Records to use:
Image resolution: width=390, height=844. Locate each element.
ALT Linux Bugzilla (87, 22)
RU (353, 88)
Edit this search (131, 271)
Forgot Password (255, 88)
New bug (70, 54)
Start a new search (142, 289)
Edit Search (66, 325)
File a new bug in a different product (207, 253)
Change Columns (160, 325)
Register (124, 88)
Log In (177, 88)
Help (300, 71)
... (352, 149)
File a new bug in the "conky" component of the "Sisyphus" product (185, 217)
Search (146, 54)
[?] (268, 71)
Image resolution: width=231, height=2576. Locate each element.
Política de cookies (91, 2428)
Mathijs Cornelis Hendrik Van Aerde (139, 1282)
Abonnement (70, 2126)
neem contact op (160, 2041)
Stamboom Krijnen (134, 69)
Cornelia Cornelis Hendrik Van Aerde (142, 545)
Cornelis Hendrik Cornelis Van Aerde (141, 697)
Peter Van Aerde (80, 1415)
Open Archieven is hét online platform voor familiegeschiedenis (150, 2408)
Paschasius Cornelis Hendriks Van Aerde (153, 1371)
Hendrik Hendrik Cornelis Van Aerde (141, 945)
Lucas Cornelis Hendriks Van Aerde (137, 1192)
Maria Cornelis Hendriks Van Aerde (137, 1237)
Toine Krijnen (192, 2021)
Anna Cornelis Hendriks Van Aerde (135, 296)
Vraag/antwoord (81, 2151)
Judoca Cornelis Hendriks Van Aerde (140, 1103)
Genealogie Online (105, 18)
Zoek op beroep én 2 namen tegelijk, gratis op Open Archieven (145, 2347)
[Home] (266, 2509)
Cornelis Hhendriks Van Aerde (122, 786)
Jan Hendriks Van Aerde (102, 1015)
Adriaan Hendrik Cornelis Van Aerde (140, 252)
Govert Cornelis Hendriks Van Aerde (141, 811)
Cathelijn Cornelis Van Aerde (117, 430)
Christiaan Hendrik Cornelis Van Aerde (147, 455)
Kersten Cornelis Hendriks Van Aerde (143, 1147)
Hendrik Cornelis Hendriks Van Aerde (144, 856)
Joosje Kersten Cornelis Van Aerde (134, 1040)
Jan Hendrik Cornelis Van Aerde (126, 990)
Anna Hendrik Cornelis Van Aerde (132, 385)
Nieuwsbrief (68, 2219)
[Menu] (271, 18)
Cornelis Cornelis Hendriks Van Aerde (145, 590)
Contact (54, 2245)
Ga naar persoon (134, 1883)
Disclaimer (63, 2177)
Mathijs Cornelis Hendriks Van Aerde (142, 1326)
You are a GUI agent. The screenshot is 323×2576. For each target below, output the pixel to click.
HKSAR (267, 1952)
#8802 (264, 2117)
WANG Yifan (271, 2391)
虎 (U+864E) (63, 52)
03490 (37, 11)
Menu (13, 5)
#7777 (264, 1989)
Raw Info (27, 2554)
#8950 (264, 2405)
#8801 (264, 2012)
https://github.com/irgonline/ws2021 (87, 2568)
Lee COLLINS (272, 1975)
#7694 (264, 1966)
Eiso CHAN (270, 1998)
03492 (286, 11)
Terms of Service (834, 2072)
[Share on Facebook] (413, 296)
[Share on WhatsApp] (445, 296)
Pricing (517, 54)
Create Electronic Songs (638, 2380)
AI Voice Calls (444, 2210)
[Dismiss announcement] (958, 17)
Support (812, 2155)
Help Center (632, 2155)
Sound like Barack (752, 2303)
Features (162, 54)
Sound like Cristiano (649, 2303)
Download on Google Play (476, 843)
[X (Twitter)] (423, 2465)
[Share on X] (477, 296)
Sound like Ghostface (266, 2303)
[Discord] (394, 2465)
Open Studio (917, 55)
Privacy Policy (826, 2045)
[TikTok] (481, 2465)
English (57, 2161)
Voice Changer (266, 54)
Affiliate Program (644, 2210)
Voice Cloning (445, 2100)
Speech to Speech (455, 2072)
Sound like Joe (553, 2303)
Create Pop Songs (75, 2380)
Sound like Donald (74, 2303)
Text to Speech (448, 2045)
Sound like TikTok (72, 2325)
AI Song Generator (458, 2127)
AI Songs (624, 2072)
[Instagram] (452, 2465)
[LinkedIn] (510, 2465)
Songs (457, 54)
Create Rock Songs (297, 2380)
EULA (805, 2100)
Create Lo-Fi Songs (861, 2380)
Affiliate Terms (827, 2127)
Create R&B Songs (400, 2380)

How to complete this task: Your answer should be the full set of records, printed exactly.

Exercise output:
Image resolution: width=390, height=844. Locate each element.
ALT Linux Bugzilla (87, 22)
RU (353, 88)
Edit this search (131, 271)
Forgot Password (255, 88)
New bug (70, 54)
Start a new search (142, 289)
Edit Search (66, 325)
File a new bug in a different product (207, 253)
Change Columns (160, 325)
Register (124, 88)
Log In (177, 88)
Help (300, 71)
... (352, 149)
File a new bug in the "conky" component of the "Sisyphus" product (185, 217)
Search (146, 54)
[?] (268, 71)
Image resolution: width=231, height=2576. Locate each element.
Política de cookies (91, 2428)
Mathijs Cornelis Hendrik Van Aerde (139, 1282)
Abonnement (70, 2126)
neem contact op (160, 2041)
Stamboom Krijnen (134, 69)
Cornelia Cornelis Hendrik Van Aerde (142, 545)
Cornelis Hendrik Cornelis Van Aerde (141, 697)
Peter Van Aerde (80, 1415)
Open Archieven is hét online platform voor familiegeschiedenis (150, 2408)
Paschasius Cornelis Hendriks Van Aerde (153, 1371)
Hendrik Hendrik Cornelis Van Aerde (141, 945)
Lucas Cornelis Hendriks Van Aerde (137, 1192)
Maria Cornelis Hendriks Van Aerde (137, 1237)
Toine Krijnen (192, 2021)
Anna Cornelis Hendriks Van Aerde (135, 296)
Vraag/antwoord (81, 2151)
Judoca Cornelis Hendriks Van Aerde (140, 1103)
Genealogie Online (105, 18)
Zoek op beroep én 2 namen tegelijk, gratis op Open Archieven (145, 2347)
[Home] (266, 2509)
Cornelis Hhendriks Van Aerde (122, 786)
Jan Hendriks Van Aerde (102, 1015)
Adriaan Hendrik Cornelis Van Aerde (140, 252)
Govert Cornelis Hendriks Van Aerde (141, 811)
Cathelijn Cornelis Van Aerde (117, 430)
Christiaan Hendrik Cornelis Van Aerde (147, 455)
Kersten Cornelis Hendriks Van Aerde (143, 1147)
Hendrik Cornelis Hendriks Van Aerde (144, 856)
Joosje Kersten Cornelis Van Aerde (134, 1040)
Jan Hendrik Cornelis Van Aerde (126, 990)
Anna Hendrik Cornelis Van Aerde (132, 385)
Nieuwsbrief (68, 2219)
[Menu] (271, 18)
Cornelis Cornelis Hendriks Van Aerde (145, 590)
Contact (54, 2245)
Ga naar persoon (134, 1883)
Disclaimer (63, 2177)
Mathijs Cornelis Hendriks Van Aerde (142, 1326)
You are a GUI agent. The screenshot is 323×2576. For each target below, output the pixel to click.
HKSAR (267, 1952)
#8802 (264, 2117)
WANG Yifan (271, 2391)
虎 (U+864E) (63, 52)
03490 (37, 11)
Menu (13, 5)
#7777 (264, 1989)
Raw Info (27, 2554)
#8950 (264, 2405)
#8801 (264, 2012)
https://github.com/irgonline/ws2021 (87, 2568)
Lee COLLINS (272, 1975)
#7694 (264, 1966)
Eiso CHAN (270, 1998)
03492 (286, 11)
Terms of Service (834, 2072)
[Share on Facebook] (413, 296)
[Share on WhatsApp] (445, 296)
Pricing (517, 54)
Create Electronic Songs (638, 2380)
AI Voice Calls (444, 2210)
[Dismiss announcement] (958, 17)
Support (812, 2155)
Help Center (632, 2155)
Sound like Barack (752, 2303)
Features (162, 54)
Sound like Cristiano (649, 2303)
Download on Google Play (476, 843)
[X (Twitter)] (423, 2465)
[Share on X] (477, 296)
Sound like Ghostface (266, 2303)
[Discord] (394, 2465)
Open Studio (917, 55)
Privacy Policy (826, 2045)
[TikTok] (481, 2465)
English (57, 2161)
Voice Changer (266, 54)
Affiliate Program (644, 2210)
Voice Cloning (445, 2100)
Speech to Speech (455, 2072)
Sound like Joe (553, 2303)
Create Pop Songs (75, 2380)
Sound like Donald (74, 2303)
Text to Speech (448, 2045)
Sound like TikTok (72, 2325)
AI Song Generator (458, 2127)
AI Songs (624, 2072)
[Instagram] (452, 2465)
[LinkedIn] (510, 2465)
Songs (457, 54)
Create Rock Songs (297, 2380)
EULA (805, 2100)
Create Lo-Fi Songs (861, 2380)
Affiliate Terms (827, 2127)
Create R&B Songs (400, 2380)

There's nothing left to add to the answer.